What do those labels on wine bottles really mean? CC by Sébastien Barillot/Flickr

Options to put in your wine glass have always existed,  but in the last few years, the options seem to have been expanding. You can find thousands of dollars worth of wine in one bottle, or pick up a bottle for a few dollars at the gas station store. Sorting through the vocabulary on a bottle is the first step to buying the right wine.

How to interpret a wine label

There are some things every wine label will have. On most of them, the grape producer, vintage year, region and alcohol content will all be listed. The “varietal” indicates what type of grape the wine is made from. The year the wine was made is listed on vintage wines. Vintage wine labels do not always contain all this information, but they can be translated easily with a search engine.

Organic wine facts

Almost every wine has the word “organic” printed on it. Red and white wines are most common overall and the most common organic wines around. There are three types of organic. If a label just says “organic,” the bottler claims it was grown without chemicals. The organic status of the procedures, when it comes to growing, was double checked when “certified organic” is listed on the bottle. Some bottles will say “USDA certified organic.” This means federal organic standards were followed.

Movement toward natural wine

There are many connoisseurs nowadays who want “natural wine,”which contains no  chemicals.
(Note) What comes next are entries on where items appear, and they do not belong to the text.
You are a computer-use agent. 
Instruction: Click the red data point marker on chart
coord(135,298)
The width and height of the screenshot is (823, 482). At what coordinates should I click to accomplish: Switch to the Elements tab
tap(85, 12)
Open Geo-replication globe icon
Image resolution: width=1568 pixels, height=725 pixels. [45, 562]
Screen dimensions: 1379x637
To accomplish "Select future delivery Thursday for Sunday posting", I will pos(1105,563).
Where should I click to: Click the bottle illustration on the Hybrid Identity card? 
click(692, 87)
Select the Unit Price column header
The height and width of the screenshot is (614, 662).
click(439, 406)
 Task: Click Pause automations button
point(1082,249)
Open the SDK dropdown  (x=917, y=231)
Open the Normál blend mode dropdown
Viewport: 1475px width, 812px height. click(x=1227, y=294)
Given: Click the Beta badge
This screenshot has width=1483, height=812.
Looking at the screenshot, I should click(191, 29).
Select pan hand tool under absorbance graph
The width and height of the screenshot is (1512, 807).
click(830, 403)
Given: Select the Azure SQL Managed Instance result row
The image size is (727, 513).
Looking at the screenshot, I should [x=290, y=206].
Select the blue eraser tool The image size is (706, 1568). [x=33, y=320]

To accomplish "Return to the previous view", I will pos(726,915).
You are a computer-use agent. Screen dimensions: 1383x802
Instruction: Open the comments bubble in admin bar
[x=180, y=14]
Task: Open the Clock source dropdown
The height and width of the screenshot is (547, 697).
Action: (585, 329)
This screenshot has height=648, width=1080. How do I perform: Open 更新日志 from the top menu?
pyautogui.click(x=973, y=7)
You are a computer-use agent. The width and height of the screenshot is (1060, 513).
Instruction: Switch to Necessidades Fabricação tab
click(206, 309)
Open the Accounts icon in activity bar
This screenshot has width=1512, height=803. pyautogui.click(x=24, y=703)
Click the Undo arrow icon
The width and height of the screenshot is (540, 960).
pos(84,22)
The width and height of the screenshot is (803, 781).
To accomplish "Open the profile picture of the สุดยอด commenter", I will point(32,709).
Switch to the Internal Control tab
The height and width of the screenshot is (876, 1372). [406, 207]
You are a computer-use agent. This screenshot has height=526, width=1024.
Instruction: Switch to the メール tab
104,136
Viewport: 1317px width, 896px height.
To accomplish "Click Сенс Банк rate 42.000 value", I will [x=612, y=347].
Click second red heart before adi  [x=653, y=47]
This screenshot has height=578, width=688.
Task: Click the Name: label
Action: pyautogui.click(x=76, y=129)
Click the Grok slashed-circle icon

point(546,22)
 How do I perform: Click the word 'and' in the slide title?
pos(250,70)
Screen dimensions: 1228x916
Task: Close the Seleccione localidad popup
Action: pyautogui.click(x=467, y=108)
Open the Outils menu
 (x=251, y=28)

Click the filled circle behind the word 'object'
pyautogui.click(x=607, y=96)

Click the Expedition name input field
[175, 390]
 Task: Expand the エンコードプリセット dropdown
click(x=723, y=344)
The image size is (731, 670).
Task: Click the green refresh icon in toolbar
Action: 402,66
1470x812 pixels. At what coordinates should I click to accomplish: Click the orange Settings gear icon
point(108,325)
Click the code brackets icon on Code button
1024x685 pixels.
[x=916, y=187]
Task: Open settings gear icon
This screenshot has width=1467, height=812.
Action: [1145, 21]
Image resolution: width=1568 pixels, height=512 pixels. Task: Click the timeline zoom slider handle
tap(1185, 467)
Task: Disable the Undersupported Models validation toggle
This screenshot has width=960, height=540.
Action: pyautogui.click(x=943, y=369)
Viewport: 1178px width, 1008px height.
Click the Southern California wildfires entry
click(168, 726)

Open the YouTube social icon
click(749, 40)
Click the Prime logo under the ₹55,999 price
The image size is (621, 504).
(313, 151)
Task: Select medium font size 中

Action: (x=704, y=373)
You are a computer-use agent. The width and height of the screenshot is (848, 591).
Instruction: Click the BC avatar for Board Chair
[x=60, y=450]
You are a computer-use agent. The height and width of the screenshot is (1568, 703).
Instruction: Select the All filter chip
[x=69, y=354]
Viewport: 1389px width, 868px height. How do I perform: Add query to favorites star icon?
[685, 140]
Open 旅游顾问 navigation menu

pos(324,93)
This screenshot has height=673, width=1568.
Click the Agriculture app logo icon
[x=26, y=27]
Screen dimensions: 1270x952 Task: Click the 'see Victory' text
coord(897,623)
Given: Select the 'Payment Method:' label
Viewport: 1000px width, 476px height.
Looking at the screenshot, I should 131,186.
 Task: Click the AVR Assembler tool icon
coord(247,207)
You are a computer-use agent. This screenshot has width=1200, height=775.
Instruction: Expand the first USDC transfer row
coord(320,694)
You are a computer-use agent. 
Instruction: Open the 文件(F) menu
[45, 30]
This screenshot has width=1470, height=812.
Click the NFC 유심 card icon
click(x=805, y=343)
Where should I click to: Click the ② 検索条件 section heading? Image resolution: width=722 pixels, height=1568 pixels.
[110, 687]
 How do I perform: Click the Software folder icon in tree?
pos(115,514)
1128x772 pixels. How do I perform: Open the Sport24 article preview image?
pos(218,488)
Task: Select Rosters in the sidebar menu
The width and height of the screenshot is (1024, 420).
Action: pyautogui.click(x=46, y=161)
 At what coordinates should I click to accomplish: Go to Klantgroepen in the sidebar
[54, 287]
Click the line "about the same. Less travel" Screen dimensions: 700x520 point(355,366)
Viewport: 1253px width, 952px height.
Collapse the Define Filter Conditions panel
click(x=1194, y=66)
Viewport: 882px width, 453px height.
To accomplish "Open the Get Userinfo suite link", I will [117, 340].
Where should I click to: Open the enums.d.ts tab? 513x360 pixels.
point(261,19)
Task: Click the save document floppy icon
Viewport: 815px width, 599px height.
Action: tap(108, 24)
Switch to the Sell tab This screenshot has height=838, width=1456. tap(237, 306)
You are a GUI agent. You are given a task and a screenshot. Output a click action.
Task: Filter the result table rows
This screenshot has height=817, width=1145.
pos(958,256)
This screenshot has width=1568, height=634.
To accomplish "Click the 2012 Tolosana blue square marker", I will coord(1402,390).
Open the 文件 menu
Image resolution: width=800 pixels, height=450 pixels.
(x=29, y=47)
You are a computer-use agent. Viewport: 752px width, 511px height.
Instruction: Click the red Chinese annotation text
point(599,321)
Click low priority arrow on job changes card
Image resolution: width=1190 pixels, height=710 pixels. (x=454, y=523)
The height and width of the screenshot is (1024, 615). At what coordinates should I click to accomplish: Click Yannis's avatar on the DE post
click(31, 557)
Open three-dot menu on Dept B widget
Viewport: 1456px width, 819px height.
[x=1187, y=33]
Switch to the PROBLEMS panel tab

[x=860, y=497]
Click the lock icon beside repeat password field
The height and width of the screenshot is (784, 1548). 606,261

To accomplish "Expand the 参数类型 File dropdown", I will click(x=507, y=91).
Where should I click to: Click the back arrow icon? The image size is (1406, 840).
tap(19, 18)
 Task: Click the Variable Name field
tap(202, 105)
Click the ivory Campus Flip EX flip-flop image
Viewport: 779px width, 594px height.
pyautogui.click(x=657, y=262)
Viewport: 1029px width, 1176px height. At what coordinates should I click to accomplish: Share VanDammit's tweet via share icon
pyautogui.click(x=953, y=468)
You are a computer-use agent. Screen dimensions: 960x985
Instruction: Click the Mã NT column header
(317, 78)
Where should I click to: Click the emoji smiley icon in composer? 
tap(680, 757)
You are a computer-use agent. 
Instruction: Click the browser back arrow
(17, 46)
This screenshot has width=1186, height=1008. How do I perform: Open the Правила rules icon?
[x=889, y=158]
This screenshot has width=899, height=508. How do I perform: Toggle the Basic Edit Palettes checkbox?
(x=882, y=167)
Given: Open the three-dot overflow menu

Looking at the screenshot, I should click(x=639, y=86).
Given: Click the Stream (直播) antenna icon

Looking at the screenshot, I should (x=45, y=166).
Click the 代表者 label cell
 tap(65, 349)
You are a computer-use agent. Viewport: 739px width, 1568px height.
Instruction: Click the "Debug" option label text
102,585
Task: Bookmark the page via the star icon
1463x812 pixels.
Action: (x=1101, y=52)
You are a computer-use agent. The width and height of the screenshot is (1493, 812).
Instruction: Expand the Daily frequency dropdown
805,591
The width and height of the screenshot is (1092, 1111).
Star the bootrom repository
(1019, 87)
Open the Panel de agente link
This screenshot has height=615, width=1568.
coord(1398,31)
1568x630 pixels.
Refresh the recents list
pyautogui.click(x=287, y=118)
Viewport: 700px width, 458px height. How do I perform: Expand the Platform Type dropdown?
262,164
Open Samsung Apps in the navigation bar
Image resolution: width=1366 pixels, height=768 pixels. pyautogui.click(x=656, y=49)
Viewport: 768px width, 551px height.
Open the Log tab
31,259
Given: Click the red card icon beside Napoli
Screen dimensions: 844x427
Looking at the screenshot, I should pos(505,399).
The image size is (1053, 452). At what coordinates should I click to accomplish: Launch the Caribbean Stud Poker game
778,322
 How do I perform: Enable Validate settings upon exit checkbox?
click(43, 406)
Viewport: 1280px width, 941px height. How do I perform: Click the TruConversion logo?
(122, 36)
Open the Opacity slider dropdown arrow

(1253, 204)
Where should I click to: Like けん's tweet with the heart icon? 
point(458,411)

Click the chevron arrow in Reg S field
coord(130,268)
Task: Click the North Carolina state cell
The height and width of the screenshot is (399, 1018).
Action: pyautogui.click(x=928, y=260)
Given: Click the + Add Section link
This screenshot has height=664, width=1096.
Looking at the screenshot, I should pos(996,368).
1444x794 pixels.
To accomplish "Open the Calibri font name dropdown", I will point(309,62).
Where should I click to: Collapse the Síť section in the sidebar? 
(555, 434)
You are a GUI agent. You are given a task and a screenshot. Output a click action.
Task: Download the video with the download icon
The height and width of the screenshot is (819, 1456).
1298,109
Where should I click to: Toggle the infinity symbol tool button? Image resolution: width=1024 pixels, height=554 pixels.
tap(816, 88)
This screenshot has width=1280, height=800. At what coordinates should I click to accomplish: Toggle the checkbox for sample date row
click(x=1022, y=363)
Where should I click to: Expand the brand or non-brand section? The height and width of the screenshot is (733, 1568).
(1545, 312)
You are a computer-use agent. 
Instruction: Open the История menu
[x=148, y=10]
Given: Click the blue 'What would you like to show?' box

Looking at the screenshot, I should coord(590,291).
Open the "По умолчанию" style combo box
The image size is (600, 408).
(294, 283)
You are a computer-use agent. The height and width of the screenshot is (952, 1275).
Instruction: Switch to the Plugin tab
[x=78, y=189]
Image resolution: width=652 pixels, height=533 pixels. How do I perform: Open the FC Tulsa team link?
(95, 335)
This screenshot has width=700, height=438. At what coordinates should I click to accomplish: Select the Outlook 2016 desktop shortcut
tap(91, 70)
Natural wines can go as far as using only the natural yeasts that float in the air. With a good natural wine, the only ones you can expect to be just as good are the ones from the same batch, because the results are much less consistent with natural wine.

Finding sulfites in fine wine

You might see other qualities advertised on your wine label. “No sulfites” means that the wine does not contain any sulfite acids at all — which takes processing. There weren’t any extra sulfites added to the wine when “no added sulfites” is put on the label. There are a few wines with a lot of sulfites in them. These include white wine, sweet dessert wine and ice wine.

Getting the best fine wines is all about finding a wine that you love. You will find your best wine when you know what you are looking for, which takes you one step closer to enjoying it.